Thrombolex Bashir Catheter for Acute PE Studied in Interim Analysis of RAPID-PE

October 28, 2025—Thrombolex, Inc. announced findings from a prespecified interim analysis from the first 50 patients in the postmarket RAPID-PE study.

The prospective, multicenter, single-arm United States RAPID-PE study is evaluating the safety and efficacy of on-the-table (OTT) pharmacomechanical lysis (PML) without postprocedure infusion using the company’s Bashir endovascular catheter (BEC) for the treatment of intermediate-risk acute pulmonary embolism (PE), stated Thrombolex.

Wissam Jaber, MD, Conational Principal Investigator of RAPID-PE, presented the findings during an Innovation Session at the TCT 2025 scientific symposium.

According to the company, the protocol delivers 4 mg of recombinant tissue plasminogen activator into each pulmonary artery (8 mg total for bilateral PE) by multiple hand-injected pulse sprays using an expanded 8-F BEC device.

The prespecified interim analysis includes outcomes for the first 50 patients in the study. To date, 62 of the planned 500 patients have been enrolled; 90% of enrolled patients had high intermediate-risk PE. Commencement of enrollment was announced in October 2024.

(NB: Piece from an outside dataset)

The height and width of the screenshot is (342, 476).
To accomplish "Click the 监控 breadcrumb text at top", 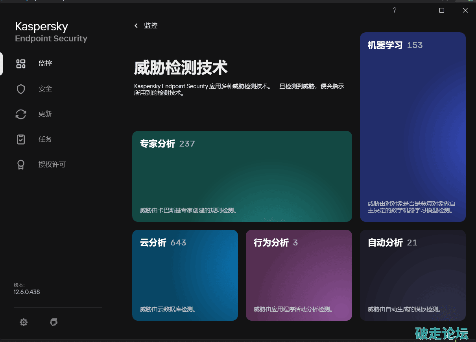I will [151, 26].
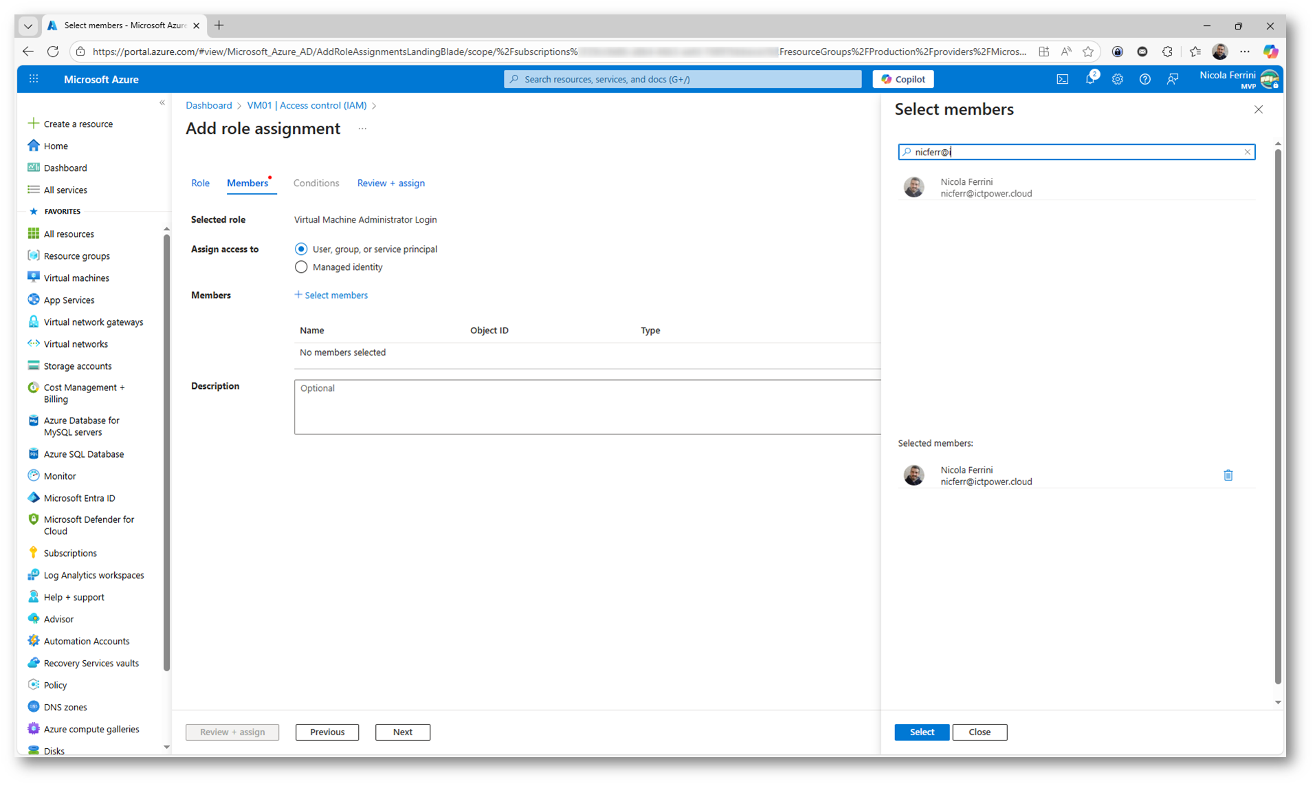This screenshot has height=786, width=1315.
Task: Open the ellipsis menu beside Add role assignment
Action: coord(362,129)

As summarized in the Thrombolex press release, the interim results included the following:

• At 7 days, no patients had death or hemodynamic decompensation (the study’s primary endpoint).
• Major bleeding was seen in 2% of patients—one event of access site bleeding 48 hours postprocedure after a loading dose of oral anticoagulant.
• Median total procedure time was 43.5 minutes with a median catheter dwell time of 17.5 minutes.
• Only 8% of patients went to the intensive care unit (ICU) after the procedure.
• Median length of hospital stay was 2.9 days.
• The procedures were performed by 17 operators across various sites.

“This interim cohort demonstrates that OTT, low-dose PML with the BEC device can democratize the catheter-based treatment of intermediate-risk PE patients with excellent safety and remarkably efficient lab times, often without the need for an ICU stay,” commented Dr. Jaber in the Thrombolex press release.